Everything starts in main.ts. The skeleton entry file does a lot more than just load styles — it wires up the complete Vue application:

/** Create App */
import { createApp } from 'vue'
import App from './App.vue'
const app = createApp(App)

/** Setup Pinia with persisted state */
import { createPinia } from 'pinia'
import piniaPluginPersistedstate from 'pinia-plugin-persistedstate'
const pinia = createPinia()
pinia.use(piniaPluginPersistedstate)
app.use(pinia)

/** Setup Router and import routes */
import router from './router'
app.use(router)

/** Setup Core Sprinkle */
import CoreSprinkle from '@userfrosting/sprinkle-core'
app.use(CoreSprinkle)

/** Setup Account Sprinkle */
import AccountSprinkle from '@userfrosting/sprinkle-account'
app.use(AccountSprinkle, { router })

/** Setup Admin Sprinkle */
import AdminSprinkle from '@userfrosting/sprinkle-admin'
app.use(AdminSprinkle)

/** Setup Theme */
import PinkCupcake from '@userfrosting/theme-pink-cupcake'
app.use(PinkCupcake)

// Import custom theme overrides
import './theme.less'

// Done
app.mount('#app')

Let's break down what each section does:

  • Create App — Creates the root Vue application instance from App.vue, which contains just <RouterView />.
  • Pinia — Registers the state management store, plus the persistence plugin so selected store values survive page refreshes.
  • Router — Registers Vue Router for client-side navigation and defined routes.
  • CoreSprinkle — Sets up the UserFrosting core: loads configuration from the API, loads translations, registers $t and $tdate as global template helpers, and configures CSRF protection.
  • AccountSprinkle — Enables authentication-aware behavior: login/logout flows, authentication guards on routes (the router is passed in so guards can be registered).
  • AdminSprinkle — Registers the admin panel routes and components.
  • PinkCupcake — Installs the complete theme: globally registers all UF* components, sets up UIkit and its icon pack, registers FontAwesome, and sets up UIkit notifications.
  • theme.less — Your theme entry file. Imports your project-level theme, including PinkCupcake's own styles and your variable overrides.
  • Mount — Finally mounts the app to the DOM, inside the #app div found in the Twig template.

Important

Notice that theme.less is imported after the PinkCupcake plugin, not before it. The order matters: PinkCupcake registers UIkit internally, and your theme.less file imports Pink-Cupcake's LESS source directly, so the overrides need to follow the base import chain.

The Theme Entry File

app/assets/theme.less is where you import Pink-Cupcake's LESS source and add your own visual overrides:

@import '@userfrosting/theme-pink-cupcake/less/main.less';

/* Your project-level variable overrides go below the import */
@sidebar-width: 300px;
@alert-primary-title-background: #6ab0de;

This file imports the full Pink-Cupcake LESS source (which itself pulls in UIkit), then your overrides follow. When Vite compiles the LESS, your variable values win because they appear after the defaults. We'll come back to this in detail when we reach Customizing Themes.

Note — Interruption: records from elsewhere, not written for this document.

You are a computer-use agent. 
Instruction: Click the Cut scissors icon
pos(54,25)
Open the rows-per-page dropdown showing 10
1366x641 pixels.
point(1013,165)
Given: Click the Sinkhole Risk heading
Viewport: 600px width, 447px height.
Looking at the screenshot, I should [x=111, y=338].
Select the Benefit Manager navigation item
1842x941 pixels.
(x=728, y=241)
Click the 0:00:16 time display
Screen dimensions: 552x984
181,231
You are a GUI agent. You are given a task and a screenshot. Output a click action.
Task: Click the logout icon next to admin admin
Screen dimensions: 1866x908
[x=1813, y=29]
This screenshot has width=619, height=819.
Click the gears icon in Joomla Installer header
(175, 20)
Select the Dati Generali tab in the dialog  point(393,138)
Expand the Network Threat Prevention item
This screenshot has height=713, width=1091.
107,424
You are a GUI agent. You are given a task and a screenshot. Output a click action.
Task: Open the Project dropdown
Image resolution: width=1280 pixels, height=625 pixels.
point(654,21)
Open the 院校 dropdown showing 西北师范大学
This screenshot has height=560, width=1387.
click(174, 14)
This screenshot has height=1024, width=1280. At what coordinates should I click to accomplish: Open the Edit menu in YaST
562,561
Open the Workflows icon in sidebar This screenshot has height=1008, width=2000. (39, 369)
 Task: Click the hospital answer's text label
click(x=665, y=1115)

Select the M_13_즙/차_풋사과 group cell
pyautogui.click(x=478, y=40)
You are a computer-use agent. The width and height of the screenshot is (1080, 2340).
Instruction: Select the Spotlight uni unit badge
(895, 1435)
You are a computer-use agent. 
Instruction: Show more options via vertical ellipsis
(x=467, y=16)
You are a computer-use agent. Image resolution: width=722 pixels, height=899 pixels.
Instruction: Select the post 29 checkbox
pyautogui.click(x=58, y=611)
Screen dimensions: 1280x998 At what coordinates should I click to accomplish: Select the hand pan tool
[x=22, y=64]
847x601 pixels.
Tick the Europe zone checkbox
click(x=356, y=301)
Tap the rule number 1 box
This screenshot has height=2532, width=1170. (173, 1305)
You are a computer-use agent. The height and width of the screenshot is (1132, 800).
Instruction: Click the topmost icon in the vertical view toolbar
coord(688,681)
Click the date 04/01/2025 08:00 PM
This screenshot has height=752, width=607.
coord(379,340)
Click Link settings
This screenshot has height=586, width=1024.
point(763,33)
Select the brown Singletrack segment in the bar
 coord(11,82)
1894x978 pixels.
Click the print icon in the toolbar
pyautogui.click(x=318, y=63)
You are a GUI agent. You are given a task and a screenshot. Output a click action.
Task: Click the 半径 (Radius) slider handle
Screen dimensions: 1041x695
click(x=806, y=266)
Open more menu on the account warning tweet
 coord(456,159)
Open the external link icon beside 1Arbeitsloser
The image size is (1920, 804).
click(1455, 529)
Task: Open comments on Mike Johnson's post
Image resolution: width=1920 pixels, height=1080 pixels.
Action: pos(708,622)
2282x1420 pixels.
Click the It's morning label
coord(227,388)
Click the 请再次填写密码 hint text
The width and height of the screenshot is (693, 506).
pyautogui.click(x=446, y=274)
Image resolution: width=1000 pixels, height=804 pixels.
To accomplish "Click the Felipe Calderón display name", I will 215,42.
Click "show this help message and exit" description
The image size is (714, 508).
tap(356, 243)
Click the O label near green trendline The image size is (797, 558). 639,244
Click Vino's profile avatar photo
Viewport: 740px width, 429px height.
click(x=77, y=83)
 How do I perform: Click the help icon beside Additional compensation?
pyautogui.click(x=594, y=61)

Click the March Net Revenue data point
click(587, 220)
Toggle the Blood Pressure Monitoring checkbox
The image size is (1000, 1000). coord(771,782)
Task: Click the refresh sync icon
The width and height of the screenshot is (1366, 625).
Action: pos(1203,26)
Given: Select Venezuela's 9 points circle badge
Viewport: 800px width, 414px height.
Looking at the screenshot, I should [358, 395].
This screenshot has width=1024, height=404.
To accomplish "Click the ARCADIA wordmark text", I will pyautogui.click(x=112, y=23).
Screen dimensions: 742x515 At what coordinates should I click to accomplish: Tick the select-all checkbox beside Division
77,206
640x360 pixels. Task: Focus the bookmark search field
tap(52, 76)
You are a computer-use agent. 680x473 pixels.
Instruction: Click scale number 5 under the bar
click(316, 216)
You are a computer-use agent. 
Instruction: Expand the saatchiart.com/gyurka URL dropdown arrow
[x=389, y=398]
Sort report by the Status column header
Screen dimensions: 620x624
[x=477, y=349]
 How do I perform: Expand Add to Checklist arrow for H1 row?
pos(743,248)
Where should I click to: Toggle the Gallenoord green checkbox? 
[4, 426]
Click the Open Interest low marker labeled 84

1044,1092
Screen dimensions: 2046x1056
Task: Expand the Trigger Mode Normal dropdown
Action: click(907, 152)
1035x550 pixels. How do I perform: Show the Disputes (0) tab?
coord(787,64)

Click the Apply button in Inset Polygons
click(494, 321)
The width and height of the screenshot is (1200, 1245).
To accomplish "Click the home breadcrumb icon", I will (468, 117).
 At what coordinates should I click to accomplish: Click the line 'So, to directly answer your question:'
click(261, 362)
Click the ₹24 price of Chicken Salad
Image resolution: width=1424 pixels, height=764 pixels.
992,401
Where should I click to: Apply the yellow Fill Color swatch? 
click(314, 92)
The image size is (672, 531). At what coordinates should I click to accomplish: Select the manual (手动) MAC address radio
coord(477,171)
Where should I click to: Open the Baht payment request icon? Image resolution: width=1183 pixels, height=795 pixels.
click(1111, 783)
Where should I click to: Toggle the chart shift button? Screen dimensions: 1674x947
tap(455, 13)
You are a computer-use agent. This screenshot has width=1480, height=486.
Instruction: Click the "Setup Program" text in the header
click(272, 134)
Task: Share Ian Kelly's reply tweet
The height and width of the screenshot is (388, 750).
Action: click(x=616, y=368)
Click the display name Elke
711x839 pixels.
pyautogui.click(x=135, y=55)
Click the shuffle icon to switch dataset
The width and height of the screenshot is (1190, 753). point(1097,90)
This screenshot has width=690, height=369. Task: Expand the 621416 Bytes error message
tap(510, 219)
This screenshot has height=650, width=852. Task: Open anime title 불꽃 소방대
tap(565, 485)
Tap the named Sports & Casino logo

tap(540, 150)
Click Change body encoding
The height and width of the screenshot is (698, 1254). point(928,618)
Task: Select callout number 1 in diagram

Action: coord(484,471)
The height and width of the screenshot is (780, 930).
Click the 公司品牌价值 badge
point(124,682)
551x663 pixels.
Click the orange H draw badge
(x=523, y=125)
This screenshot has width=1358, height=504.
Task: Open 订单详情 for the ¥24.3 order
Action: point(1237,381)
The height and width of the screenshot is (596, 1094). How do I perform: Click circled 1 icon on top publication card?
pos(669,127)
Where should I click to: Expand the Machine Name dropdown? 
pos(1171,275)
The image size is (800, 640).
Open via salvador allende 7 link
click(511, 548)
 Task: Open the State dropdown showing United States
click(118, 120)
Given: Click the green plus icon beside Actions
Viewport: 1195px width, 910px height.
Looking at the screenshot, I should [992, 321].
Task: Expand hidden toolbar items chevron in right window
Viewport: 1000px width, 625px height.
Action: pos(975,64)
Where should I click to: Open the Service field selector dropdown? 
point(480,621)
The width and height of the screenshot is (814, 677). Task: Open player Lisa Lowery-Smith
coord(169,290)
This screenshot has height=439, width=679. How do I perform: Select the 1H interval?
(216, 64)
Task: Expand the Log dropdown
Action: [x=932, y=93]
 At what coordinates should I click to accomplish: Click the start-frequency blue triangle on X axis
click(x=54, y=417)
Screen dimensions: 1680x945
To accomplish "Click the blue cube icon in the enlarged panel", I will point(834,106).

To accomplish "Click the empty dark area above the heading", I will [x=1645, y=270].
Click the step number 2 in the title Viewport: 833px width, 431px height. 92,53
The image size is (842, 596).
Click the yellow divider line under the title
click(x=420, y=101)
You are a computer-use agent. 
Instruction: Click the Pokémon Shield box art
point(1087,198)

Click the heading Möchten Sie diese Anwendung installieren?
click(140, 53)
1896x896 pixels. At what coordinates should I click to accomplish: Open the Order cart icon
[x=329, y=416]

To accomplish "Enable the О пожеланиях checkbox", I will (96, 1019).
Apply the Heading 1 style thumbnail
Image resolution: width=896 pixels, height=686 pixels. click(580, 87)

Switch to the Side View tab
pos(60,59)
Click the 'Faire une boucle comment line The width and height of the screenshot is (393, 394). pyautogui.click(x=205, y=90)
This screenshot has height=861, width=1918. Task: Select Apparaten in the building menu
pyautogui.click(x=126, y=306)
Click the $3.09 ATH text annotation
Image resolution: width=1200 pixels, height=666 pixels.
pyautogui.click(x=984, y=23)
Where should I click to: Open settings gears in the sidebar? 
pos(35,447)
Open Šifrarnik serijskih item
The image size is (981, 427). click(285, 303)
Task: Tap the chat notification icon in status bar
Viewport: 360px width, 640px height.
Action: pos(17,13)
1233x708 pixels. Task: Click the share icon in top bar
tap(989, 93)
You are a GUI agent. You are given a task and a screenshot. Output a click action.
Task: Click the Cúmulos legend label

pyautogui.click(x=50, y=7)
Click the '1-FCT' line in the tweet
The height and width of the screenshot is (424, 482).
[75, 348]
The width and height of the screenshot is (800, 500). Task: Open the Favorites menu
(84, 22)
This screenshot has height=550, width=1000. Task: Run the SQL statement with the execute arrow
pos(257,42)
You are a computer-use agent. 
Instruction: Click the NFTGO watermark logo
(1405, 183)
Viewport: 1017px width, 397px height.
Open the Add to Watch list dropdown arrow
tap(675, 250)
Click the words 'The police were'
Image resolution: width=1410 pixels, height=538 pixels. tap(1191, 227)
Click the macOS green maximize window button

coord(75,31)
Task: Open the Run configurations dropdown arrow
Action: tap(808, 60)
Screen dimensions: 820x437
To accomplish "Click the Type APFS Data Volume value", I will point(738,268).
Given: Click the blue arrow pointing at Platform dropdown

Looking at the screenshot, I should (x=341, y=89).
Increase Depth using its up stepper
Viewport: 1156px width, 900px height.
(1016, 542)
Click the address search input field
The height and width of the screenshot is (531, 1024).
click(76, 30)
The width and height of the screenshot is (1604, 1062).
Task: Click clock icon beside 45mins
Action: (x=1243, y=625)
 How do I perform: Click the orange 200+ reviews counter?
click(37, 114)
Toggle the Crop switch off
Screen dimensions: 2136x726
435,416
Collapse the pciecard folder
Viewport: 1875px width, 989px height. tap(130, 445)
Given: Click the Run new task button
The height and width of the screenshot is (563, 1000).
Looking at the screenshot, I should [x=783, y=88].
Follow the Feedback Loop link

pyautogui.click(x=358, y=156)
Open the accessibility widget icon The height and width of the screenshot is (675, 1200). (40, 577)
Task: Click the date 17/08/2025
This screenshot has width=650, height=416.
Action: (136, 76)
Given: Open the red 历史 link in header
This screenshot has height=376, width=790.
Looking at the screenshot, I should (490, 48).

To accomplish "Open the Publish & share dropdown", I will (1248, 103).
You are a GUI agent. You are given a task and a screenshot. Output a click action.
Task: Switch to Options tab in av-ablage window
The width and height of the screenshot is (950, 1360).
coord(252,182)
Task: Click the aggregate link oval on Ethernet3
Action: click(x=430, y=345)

Layout vs. Content vs. Navigation

Keeping these folder roles separate makes your app easier to navigate and maintain:

  • layouts/ — the outer shell: where the navbar, sidebar, and main content are arranged together. This is where you set up the overall page layout and decide where the content goes. The skeleton includes a LayoutPage.vue and LayoutDashboard.vue that you can use as a starting point for most pages.
  • components/ — reusable pieces like nav menus, dropdowns, or shared card templates.
  • views/ — route-level pages that fill the content area defined by the layout.
  • router/ — route definitions and their metadata.
  • public/ — public assets like images and fonts. These will be copied to the build output as-is and served directly by the web server.

Typical Workflow for New UI

Whenever you add a new piece of UI to your app, this is the order that works well:

  1. Create the new view under views/.
  2. Register a route in router/ that points to the new view.
  3. Add navigation entries in the navbar or sidebar components in components/.
  4. Apply UIkit classes for layout and structure.
  5. Adjust theme variables in theme.less if the design needs it.